* Document excerpt:
== == ==

The reigns of the later Bourbon kings have been neglected until now, partly because their rule was bifurcated by the 1830 revolution, which discouraged historians from treating the 34 years of France’s constitutional monarchy as a single period. Munro Price has resolved to correct this oversight and the result is a subtly argued thesis that the constitutional monarchy, although ultimately a failure, was far more resilient than has been supposed. Crucially, it was the first time in French history that a loyal parliamentary opposition was allowed to develop. Price shows that Louis-Philippe was honing his ideas of modern kingship throughout the reigns of his cousins Louis XVIII and Charles X. Thereafter he ruled with the assistance of a centre-left parliamentary bloc. Relying heavily on hitherto unexamined archival material, notably the correspondence between King Louis-Philippe and his sister Adélaïde, who effectively ruled alongside him as one of his chief counsellors, Price’s sharply focused study transforms our perception of these years.

Whereas the elder Bourbon branch descended from Louis XIV, the junior Orléans branch descended from his younger brother. Following the French Revolution, their paths diverged. Both Louis XVIII and his successor Charles X had difficulty in accepting the legacy of the French Revolution, which had resulted in the execution of their elder brother Louis XVI. Hence their lukewarm support for the constitutional arrangements that constrained their monarchy.

 However, their cousin Louis-Philippe had at first welcomed the Revolution  before rebelling against it. His father, Philippe-Egalité, had voted for the death of Louis XVI, though he was himself executed on suspicion of being involved in Louis-Philippe’s rebellion. To the senior Bourbon branch and their supporters, therefore, Louis-Philippe was not only the son of a regicide but a man possessed of dangerously liberal views.

The Bourbon restoration settlement was based on a constitutional Charter comprising some 76 articles, setting out the terms of the limited monarchy. Article 14 was fatally flawed, since its ambiguity seemed to permit the king to suspend the Charter as a whole in an emergency, thus creating “a surreal situation in which the Charter contained its own negation”. Charles X’s revocation of the Charter led directly to the revolution of 30th July 1830 and the subsequent “July monarchy” of Louis-Philippe. The crown passed from the senior to the junior branch of the Bourbons, and to a more liberal regime. But as the politician Adolphe Thiers remarked to Adélaïde, Louis-Philippe’s sister: “The crown… is too perilous today to be an object of ambition.”

 Louis-Philippe and his brothers had been educated by their father’s progressive-minded mistress, Mme de Genlis. Made to sleep on boards with only a single blanket in the winter, and to wear lead-soled wooden clogs, they were taught modern languages and science as well as literature and history. They were also taught alongside several children of lesser rank. Louis-Philippe’s enlightened education as well as his years in exile and fifteen years observing the reigns of his cousins from within their courts, prepared him for the burdens of his own reign. But he was both king and revolutionary. When his family departed for the Palais-royal in 1830, they hailed a passing omnibus: it was the first time the family of a revolutionary leader “had rejoined him by public transport”

== == ==

* Records provided:
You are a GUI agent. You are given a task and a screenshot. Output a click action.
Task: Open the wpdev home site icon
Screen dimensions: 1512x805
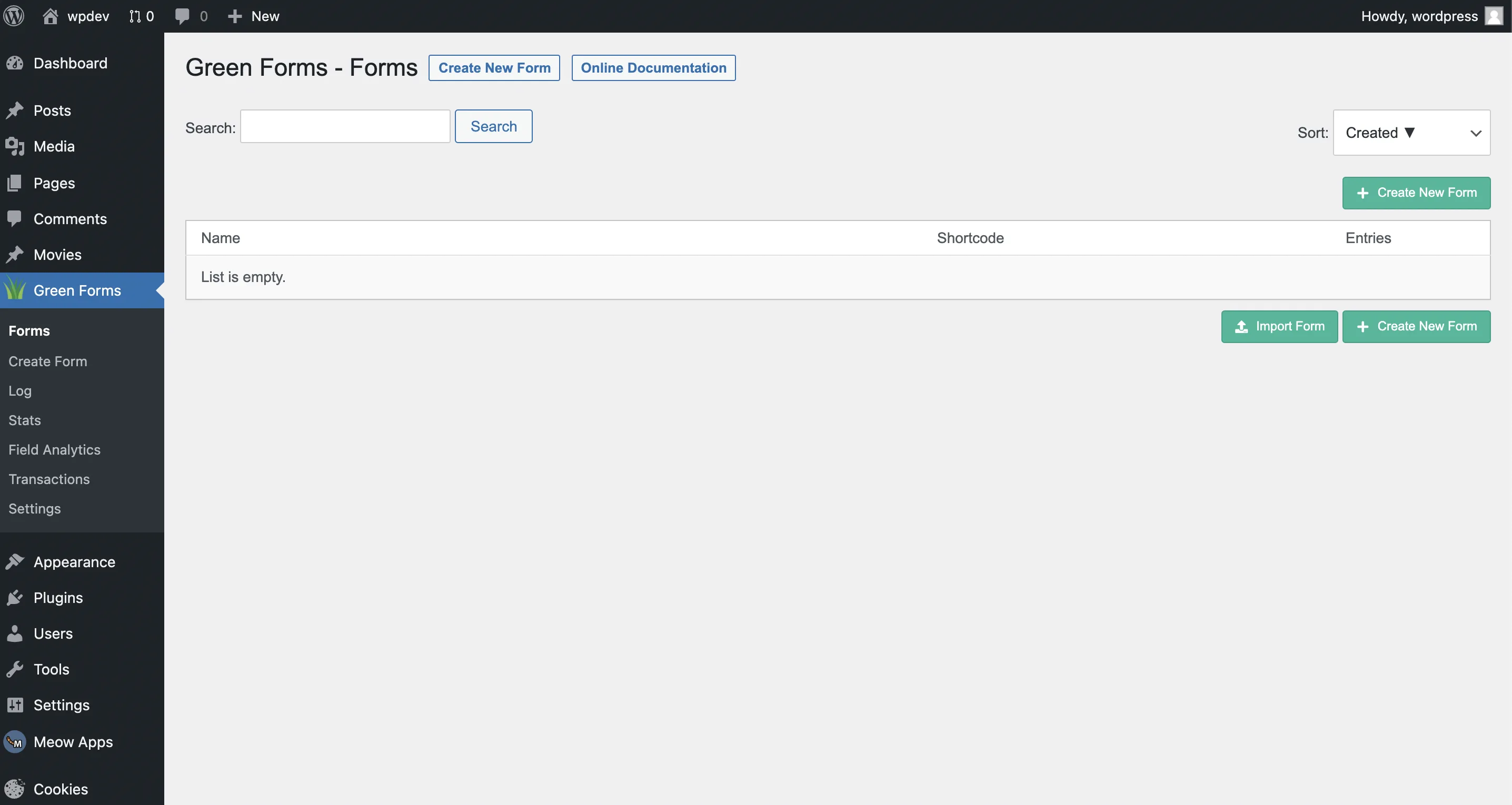click(x=51, y=16)
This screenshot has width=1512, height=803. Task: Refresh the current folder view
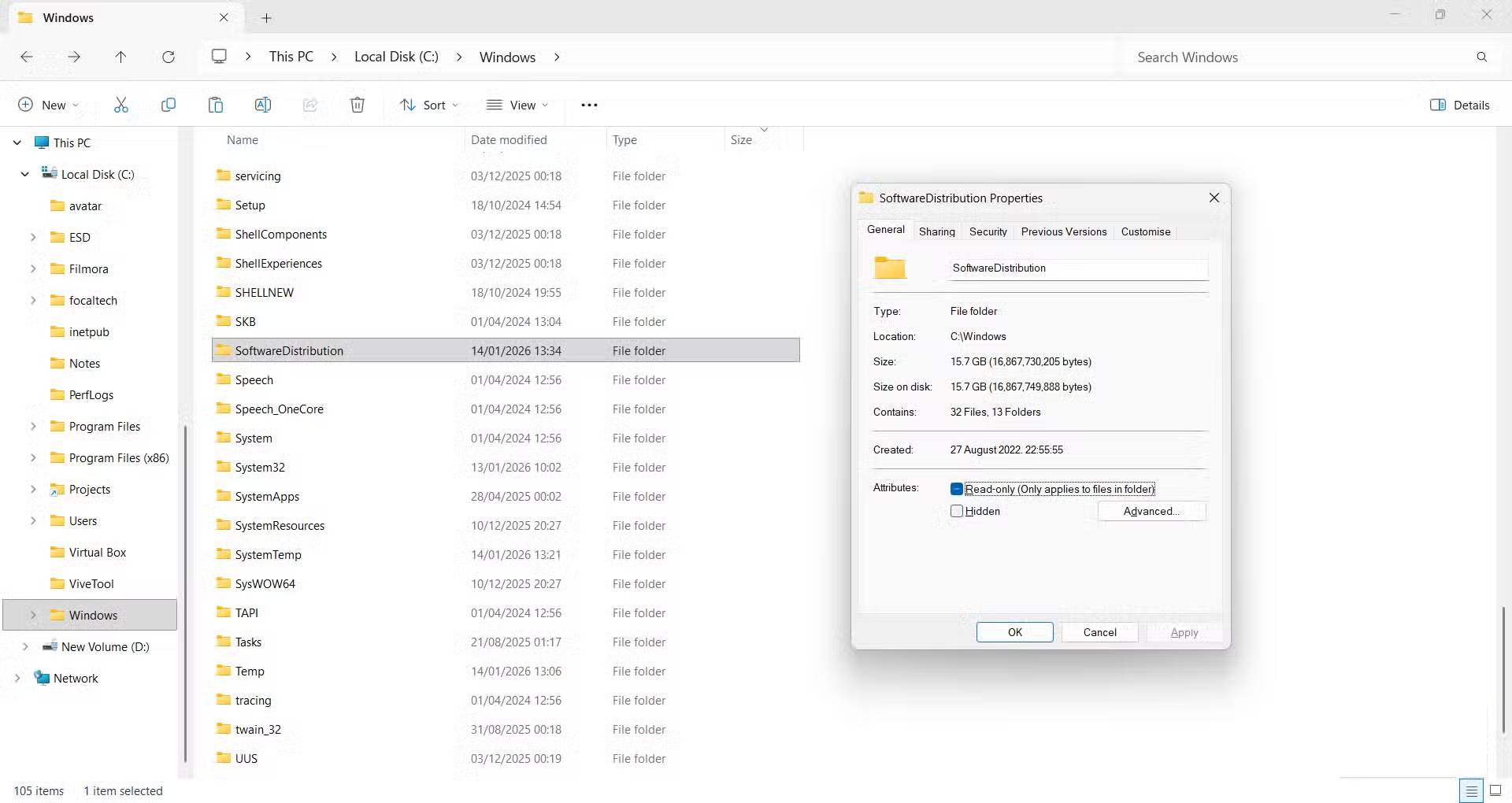pyautogui.click(x=168, y=57)
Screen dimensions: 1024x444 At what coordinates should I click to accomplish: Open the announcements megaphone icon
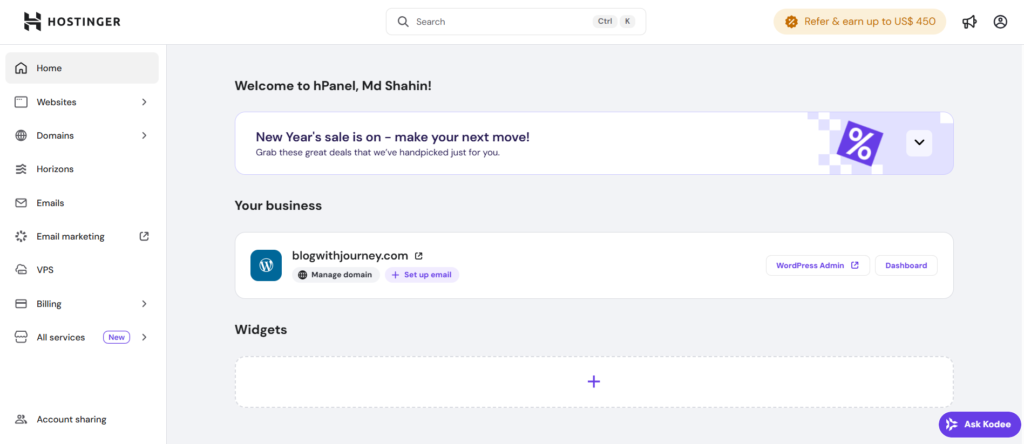coord(969,22)
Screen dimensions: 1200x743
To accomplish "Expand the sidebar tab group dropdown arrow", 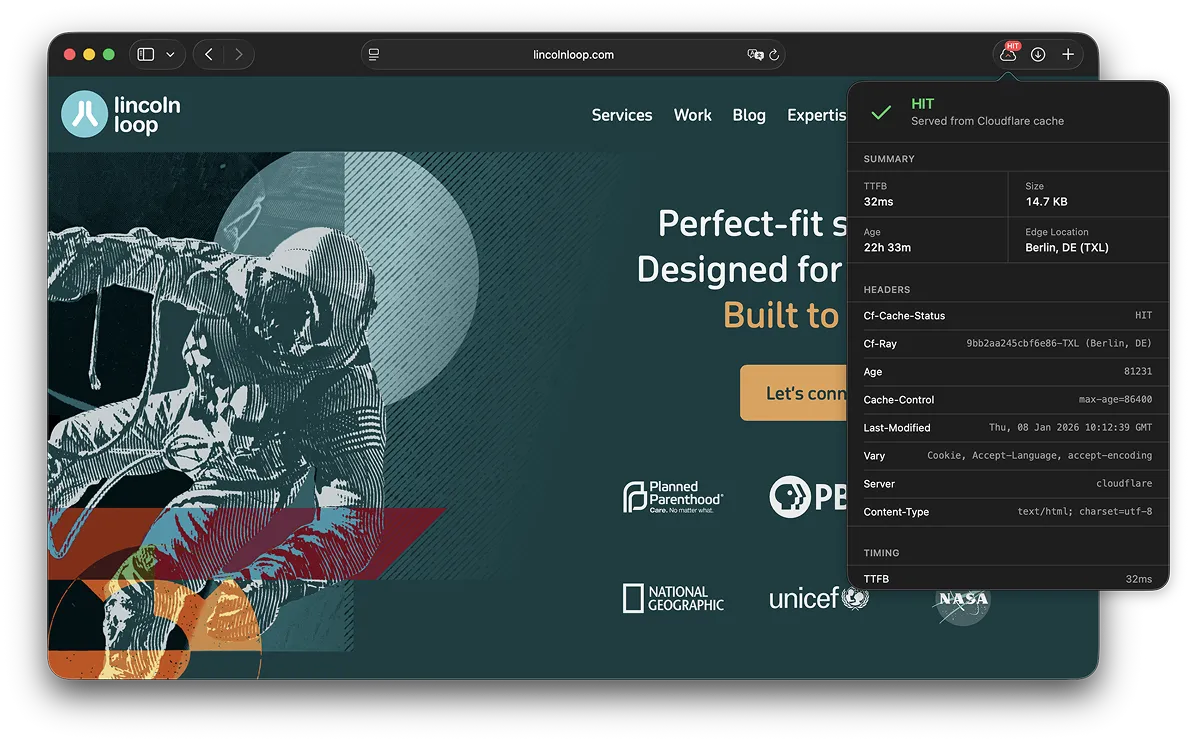I will pos(170,54).
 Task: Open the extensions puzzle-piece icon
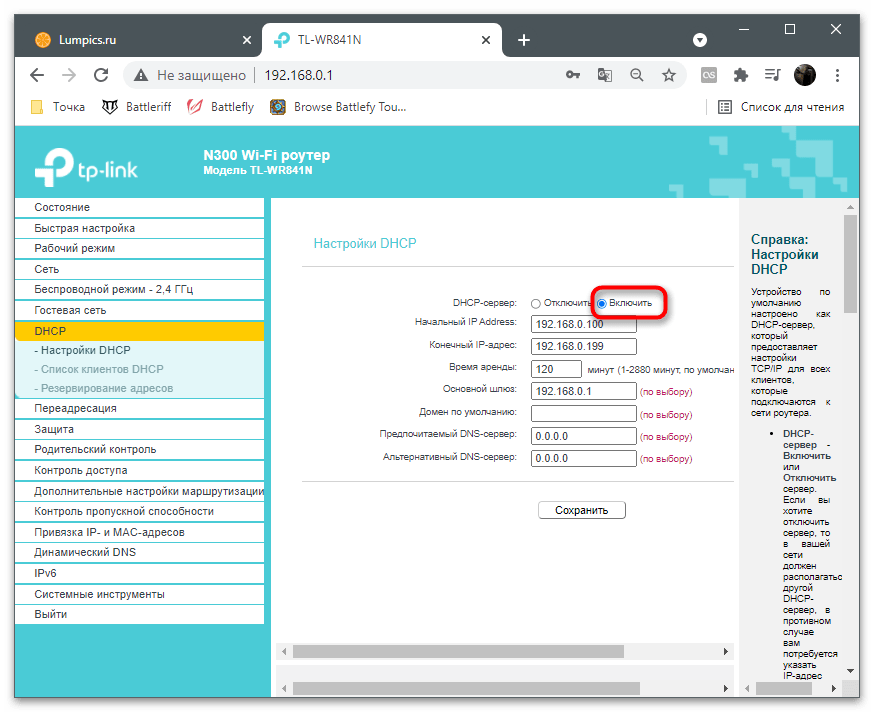(x=740, y=74)
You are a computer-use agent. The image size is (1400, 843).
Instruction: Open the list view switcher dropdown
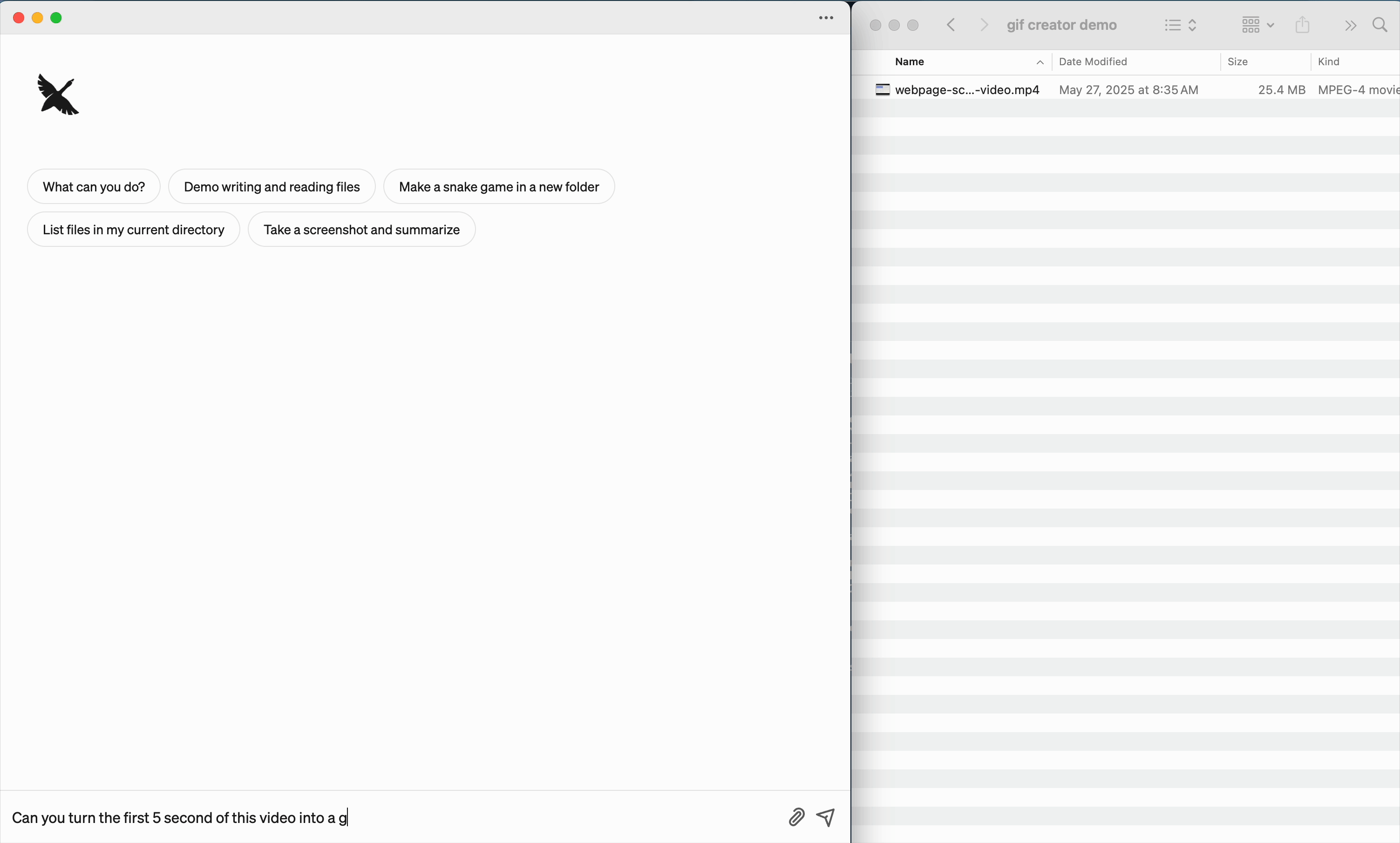(1180, 25)
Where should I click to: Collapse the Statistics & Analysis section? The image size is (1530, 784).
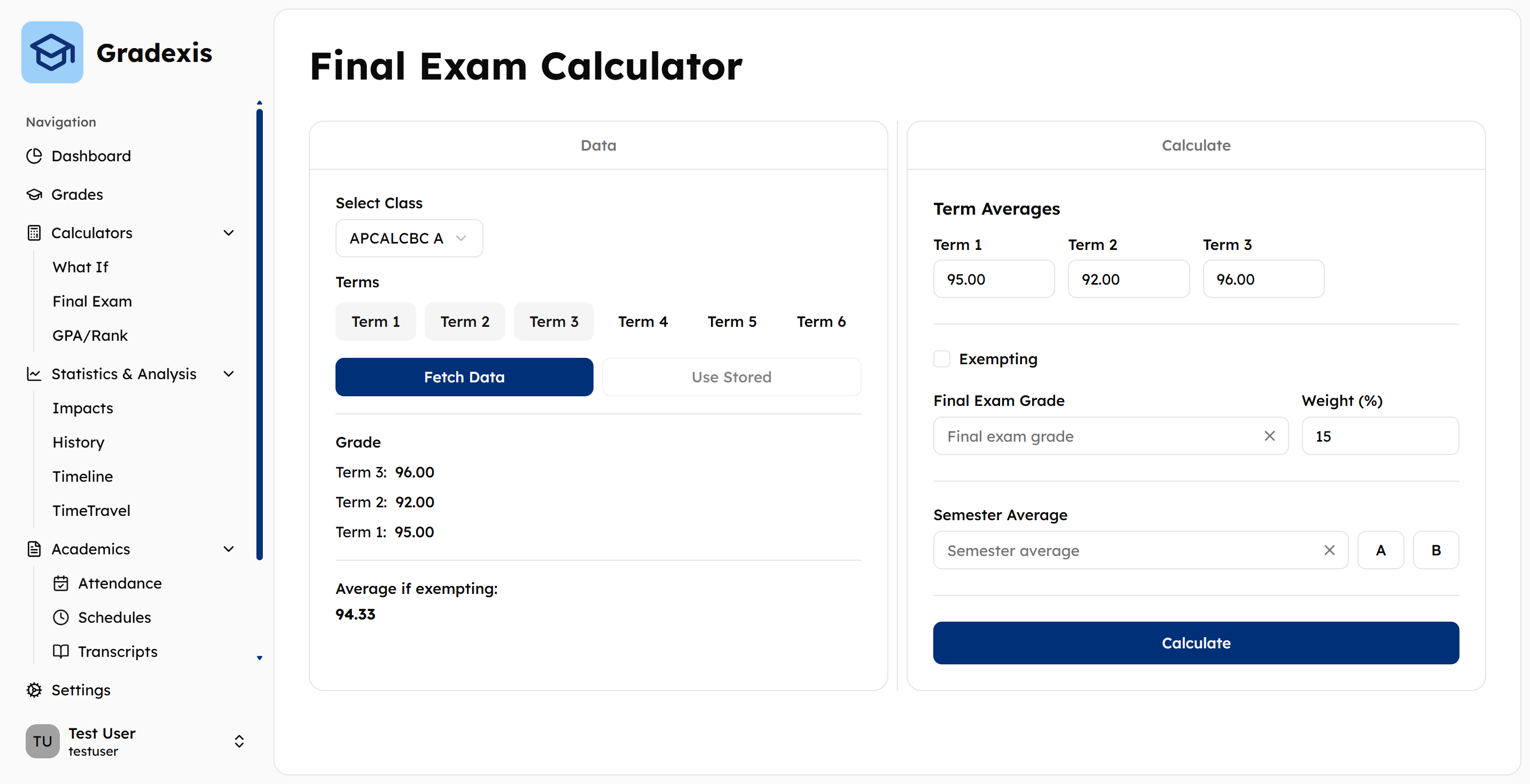[229, 374]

== == ==

* Work instructions:
a) Write out the part of the passage on the Bourbon and Orléans kings that opens with the words containing "Whereas the elder" and closes with "dangerously liberal views.".
b) Switch "screenshot" to "screen capture" in the part of the entries that opens with their first line and closes with the line containing "pyautogui.click(x=168, y=57)". Give back only those lines, otherwise unchanged and without the pictures.
The entries have nothing to do with the passage about France's Bourbon and Orléans kings.

* Responses:
a)
Whereas the elder Bourbon branch descended from Louis XIV, the junior Orléans branch descended from his younger brother. Following the French Revolution, their paths diverged. Both Louis XVIII and his successor Charles X had difficulty in accepting the legacy of the French Revolution, which had resulted in the execution of their elder brother Louis XVI. Hence their lukewarm support for the constitutional arrangements that constrained their monarchy.

 However, their cousin Louis-Philippe had at first welcomed the Revolution  before rebelling against it. His father, Philippe-Egalité, had voted for the death of Louis XVI, though he was himself executed on suspicion of being involved in Louis-Philippe’s rebellion. To the senior Bourbon branch and their supporters, therefore, Louis-Philippe was not only the son of a regicide but a man possessed of dangerously liberal views.

b)
You are a GUI agent. You are given a task and a screen capture. Output a click action.
Task: Open the wpdev home site icon
Screen dimensions: 1512x805
click(x=51, y=16)
This screen capture has width=1512, height=803. Task: Refresh the current folder view
pyautogui.click(x=168, y=57)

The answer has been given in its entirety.